I
El cura del pueblo de C… vivía con su hermano, militar retirado,
con la mujer de este, virtuosa señora sin más deseo que el de
agradar a su marido, y con los tres hijos de aquel matrimonio, de
los que el mayor, Miguel, contaba apenas diez y seis años.
El sacerdote D. Antonino tenía gran influencia sobre la familia,
que nada hacía sin consultarle y al que miraba como a un oráculo; a
él estaba encomendada la educación de los niños, él debía decidir
la carrera que habían de seguir, tuviesen vocación o no, y en
cambio de esta obediencia pasiva, D. Antonino se comprometía a
costear la enseñanza de sus sobrinos y abrirles un hermoso y
lisonjero porvenir.
Una noche se hallaba reunida la familia en una sala pequeña que
tenía dos ventanas con vistas a la plaza; el militar leía en voz
baja un periódico, su mujer hacía calceta; el cura limpiaba los
cristales de sus gafas y Javier y Mateo, los dos hijos menores,
trataban en vano de descifrar un problema difícil, mientras Miguel,
con una gramática latina en la mano, a la que miraba distraído,
soñaba despierto escuchando una música lejana, que tal vez ninguno
más que él lograba percibir.
—¡Qué aplicación! —exclamó de repente don Antonino.
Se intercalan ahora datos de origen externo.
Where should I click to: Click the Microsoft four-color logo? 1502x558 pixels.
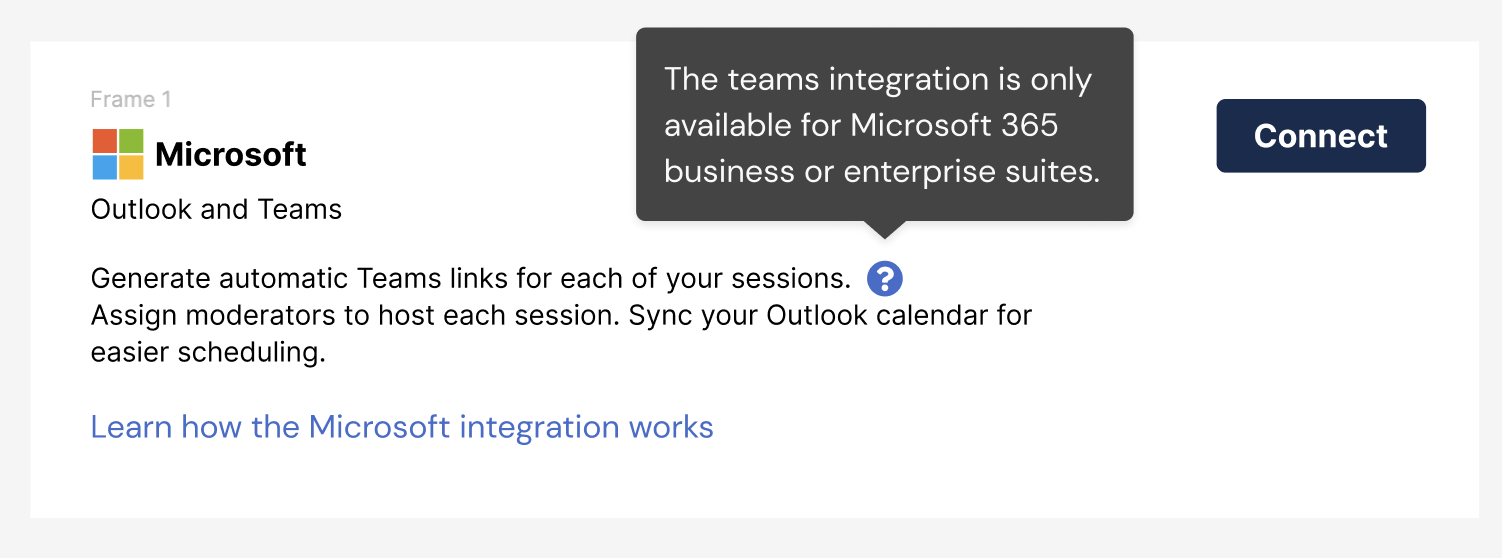[x=118, y=154]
Los tres muchachos se sobresaltaron. Javier echó un borrón de
tinta en el cuaderno que tenía delante, Mateo dio con el codo a su
hermano para advertirle que prestase más atención, y Miguel leyó
algunas líneas de gramática conteniendo a duras penas un
bostezo.
—Tengo unos sobrinos que son tres alhajas —prosiguió el buen
sacerdote.
Juan, el militar retirado, suspendió la lectura, miró a su
prole, cuya actitud debió dejarle satisfecho, y esperó a que su
hermano continuase hablando.
—Es preciso pensar en dar carrera a estos chicos, dijo D.
Antonino; veamos, Mateo, ¿qué desearías tú ser?